Repeat the lines below exactly as written, please, from the line with "Stuurbekrachtigingpomp (65, 242)" to the line with "cretini (583, 1825)", both lines included, and no others.
[[ The records, beginning ]]
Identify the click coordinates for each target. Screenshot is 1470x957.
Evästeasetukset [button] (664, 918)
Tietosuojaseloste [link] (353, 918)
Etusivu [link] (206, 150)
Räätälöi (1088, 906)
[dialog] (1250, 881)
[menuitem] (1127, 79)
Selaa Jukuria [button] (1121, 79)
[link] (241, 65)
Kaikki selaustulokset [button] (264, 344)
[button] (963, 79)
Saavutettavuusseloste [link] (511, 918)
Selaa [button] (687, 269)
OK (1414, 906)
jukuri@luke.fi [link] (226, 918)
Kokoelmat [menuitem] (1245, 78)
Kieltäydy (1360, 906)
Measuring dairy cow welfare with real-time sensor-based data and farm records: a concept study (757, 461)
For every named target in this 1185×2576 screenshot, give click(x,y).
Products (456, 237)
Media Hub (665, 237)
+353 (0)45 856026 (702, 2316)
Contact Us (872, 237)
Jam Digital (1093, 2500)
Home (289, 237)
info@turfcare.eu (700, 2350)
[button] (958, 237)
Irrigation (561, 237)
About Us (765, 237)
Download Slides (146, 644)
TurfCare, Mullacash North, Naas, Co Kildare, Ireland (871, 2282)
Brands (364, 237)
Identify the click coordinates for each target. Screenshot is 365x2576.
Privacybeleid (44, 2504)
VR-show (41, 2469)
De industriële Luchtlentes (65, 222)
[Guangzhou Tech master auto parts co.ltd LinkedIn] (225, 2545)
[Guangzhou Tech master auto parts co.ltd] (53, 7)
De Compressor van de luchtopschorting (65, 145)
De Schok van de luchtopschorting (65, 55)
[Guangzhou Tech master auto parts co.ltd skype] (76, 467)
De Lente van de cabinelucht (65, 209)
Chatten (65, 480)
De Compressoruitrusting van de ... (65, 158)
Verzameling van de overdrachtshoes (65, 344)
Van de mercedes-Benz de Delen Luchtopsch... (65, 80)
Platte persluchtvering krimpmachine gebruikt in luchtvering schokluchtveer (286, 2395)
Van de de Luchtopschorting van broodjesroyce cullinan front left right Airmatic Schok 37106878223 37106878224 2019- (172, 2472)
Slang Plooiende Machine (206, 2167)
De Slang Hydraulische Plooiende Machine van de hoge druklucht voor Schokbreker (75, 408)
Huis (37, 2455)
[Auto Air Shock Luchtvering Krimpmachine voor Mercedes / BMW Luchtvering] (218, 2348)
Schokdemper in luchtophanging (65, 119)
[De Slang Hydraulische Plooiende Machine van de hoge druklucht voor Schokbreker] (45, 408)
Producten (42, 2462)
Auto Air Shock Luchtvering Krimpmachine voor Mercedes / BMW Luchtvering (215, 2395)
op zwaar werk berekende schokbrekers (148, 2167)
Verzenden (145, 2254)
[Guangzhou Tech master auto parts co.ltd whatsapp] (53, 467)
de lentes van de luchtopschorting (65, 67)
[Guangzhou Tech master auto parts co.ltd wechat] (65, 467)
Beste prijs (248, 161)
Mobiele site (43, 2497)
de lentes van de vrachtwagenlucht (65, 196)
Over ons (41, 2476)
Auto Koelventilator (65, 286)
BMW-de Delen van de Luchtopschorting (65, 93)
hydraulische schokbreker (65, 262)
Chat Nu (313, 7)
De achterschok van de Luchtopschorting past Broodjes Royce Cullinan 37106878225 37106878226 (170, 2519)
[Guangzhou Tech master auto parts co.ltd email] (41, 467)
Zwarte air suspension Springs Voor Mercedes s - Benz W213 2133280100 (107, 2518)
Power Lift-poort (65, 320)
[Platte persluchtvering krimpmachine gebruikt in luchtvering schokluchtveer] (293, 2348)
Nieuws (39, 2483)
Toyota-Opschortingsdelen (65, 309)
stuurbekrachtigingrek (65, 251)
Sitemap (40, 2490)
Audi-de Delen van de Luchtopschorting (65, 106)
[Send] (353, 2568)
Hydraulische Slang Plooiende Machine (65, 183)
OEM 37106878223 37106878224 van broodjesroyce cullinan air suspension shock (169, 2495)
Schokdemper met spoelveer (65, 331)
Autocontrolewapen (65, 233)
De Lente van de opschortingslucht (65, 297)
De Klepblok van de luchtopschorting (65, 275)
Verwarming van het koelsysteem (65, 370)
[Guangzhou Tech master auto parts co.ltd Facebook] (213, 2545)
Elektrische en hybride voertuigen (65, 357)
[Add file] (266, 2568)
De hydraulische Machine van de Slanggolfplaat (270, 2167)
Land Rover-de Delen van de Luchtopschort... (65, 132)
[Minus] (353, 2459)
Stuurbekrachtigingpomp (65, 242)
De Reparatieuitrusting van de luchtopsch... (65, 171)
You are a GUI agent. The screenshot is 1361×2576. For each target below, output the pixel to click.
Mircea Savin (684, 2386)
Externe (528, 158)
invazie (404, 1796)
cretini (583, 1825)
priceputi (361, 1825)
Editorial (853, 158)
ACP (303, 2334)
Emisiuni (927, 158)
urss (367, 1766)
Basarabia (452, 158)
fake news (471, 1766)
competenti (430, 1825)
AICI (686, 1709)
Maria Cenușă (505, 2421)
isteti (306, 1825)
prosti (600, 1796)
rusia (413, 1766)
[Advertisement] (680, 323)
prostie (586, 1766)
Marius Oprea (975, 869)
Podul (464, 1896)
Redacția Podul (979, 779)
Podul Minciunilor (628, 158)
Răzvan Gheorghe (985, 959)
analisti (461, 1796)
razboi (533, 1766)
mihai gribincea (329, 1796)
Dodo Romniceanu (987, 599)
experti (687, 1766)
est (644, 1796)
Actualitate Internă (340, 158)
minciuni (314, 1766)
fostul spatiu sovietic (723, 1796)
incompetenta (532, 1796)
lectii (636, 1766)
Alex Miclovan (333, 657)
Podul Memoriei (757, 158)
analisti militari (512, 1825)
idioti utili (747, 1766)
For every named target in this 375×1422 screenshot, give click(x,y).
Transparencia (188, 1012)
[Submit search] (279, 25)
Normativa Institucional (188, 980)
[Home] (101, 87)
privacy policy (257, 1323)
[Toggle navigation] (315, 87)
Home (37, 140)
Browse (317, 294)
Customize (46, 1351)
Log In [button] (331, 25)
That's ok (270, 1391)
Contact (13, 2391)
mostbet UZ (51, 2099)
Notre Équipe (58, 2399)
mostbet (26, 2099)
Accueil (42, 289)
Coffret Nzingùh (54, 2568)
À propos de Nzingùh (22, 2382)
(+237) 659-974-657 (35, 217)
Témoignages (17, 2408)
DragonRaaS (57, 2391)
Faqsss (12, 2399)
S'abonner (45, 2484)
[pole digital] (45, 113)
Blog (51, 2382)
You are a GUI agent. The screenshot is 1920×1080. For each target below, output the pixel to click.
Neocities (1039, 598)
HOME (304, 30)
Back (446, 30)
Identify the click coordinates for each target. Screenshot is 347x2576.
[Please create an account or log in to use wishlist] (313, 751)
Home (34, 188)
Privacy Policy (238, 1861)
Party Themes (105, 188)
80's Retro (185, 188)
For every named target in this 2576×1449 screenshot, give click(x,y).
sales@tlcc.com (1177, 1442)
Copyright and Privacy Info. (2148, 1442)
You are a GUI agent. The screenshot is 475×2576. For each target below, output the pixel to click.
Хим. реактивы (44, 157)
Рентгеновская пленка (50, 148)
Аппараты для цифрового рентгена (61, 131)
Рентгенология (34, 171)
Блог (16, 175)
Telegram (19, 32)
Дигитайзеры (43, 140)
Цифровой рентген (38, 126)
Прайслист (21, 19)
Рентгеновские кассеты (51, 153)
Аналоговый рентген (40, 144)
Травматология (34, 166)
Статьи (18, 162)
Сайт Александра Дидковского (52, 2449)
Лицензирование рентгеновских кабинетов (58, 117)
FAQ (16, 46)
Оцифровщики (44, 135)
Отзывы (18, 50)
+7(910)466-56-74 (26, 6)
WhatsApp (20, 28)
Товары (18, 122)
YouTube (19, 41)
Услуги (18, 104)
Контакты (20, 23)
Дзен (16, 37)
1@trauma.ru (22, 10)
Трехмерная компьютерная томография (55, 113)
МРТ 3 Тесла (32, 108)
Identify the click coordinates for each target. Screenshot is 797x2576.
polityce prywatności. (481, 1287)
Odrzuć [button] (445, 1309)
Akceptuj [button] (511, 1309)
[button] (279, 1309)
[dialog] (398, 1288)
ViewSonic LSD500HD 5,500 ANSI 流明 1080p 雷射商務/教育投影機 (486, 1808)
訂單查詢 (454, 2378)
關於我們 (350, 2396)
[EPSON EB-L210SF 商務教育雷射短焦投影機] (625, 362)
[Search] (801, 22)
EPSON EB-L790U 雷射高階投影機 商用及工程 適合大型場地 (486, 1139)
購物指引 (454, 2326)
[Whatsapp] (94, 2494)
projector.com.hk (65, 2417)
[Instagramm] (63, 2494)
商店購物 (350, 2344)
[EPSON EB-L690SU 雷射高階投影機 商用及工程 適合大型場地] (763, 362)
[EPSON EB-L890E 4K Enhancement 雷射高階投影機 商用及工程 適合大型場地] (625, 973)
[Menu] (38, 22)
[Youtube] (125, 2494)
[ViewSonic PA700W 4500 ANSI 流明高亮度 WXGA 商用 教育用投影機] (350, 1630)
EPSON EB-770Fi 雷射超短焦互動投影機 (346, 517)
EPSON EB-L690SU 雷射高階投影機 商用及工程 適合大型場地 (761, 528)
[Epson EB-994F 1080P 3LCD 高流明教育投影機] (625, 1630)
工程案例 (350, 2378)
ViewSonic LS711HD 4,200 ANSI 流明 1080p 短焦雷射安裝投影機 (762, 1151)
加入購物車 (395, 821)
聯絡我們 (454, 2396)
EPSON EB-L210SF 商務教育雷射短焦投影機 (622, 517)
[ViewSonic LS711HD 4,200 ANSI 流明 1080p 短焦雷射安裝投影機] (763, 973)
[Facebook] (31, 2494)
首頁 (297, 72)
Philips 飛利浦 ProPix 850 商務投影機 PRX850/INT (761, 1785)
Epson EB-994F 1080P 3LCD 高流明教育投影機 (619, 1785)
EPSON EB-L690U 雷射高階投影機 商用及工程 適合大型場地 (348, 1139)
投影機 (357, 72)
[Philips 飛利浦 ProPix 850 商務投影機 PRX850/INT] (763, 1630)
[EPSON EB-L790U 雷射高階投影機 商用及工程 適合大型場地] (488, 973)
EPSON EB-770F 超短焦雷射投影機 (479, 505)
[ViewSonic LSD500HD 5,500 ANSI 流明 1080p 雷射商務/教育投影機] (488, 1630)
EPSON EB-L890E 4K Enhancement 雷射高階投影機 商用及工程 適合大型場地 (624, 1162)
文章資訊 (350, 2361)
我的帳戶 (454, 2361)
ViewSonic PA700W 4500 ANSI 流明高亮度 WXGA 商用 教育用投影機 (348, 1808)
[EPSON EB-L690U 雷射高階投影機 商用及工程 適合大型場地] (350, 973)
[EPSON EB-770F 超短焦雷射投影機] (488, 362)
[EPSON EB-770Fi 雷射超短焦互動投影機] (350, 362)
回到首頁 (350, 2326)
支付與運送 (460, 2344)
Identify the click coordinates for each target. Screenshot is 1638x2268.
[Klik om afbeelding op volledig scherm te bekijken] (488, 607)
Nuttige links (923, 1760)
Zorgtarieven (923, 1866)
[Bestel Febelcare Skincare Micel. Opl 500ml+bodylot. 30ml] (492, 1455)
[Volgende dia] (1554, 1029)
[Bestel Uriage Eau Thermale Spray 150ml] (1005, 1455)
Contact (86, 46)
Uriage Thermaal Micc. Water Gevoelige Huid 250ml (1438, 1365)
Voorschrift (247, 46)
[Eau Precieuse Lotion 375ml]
[[ The records, end ]]
| Output of the exercise |
Stuurbekrachtigingpomp (65, 242)
De Reparatieuitrusting van de luchtopsch... (65, 171)
You are a GUI agent. The screenshot is 1361×2576. For each target below, output the pixel to click.
Mircea Savin (684, 2386)
Externe (528, 158)
invazie (404, 1796)
cretini (583, 1825)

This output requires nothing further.